DEV Community

Nathaniel Hamlett
Nathaniel Hamlett

Posted on • Originally published at nathanhamlett.com

Building a Multi-Model AI Agent: Automatic Fallback When Your Primary LLM Refuses

Building a Multi-Model AI Agent: Automatic Fallback When Your Primary LLM Refuses

If you're building an AI agent that does real work -- sending emails, filling forms, generating documents -- you've hit the wall. Your primary model refuses a perfectly reasonable task. Not because the task is harmful. Because the model's safety filter is miscalibrated for your use case.

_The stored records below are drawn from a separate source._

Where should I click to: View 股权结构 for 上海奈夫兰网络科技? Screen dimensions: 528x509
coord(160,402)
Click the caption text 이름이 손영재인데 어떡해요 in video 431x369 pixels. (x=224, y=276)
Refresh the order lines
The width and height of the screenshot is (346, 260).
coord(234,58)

This isn't a theoretical problem. I run an autonomous agent system with 41 skills that handles everything from job applications to outreach emails to resume generation. It runs on Claude as the primary brain. Claude is the best model I've used for complex reasoning. It's also the model most likely to refuse to write a cold outreach email because it "might be perceived as spam."

The fix isn't prompt engineering. The fix is architecture.

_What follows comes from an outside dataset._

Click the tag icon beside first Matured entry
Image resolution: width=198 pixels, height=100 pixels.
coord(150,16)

The Problem: Single-Model Fragility

Most agent tutorials show you how to connect to one LLM. That works for demos. In production, a single-model agent has a single point of failure -- and that failure mode isn't "the API is down." It's "the model decided your legitimate task violates some policy it invented."

Here's what this looks like in practice:

  • Ask the model to write a personalized outreach message. Refused -- "I can't help with unsolicited contact."
  • Ask it to tailor a resume to emphasize certain skills. Refused -- "I don't want to misrepresent your qualifications."
  • Ask it to extract text from a competitor's public webpage. Refused -- "I can't assist with scraping."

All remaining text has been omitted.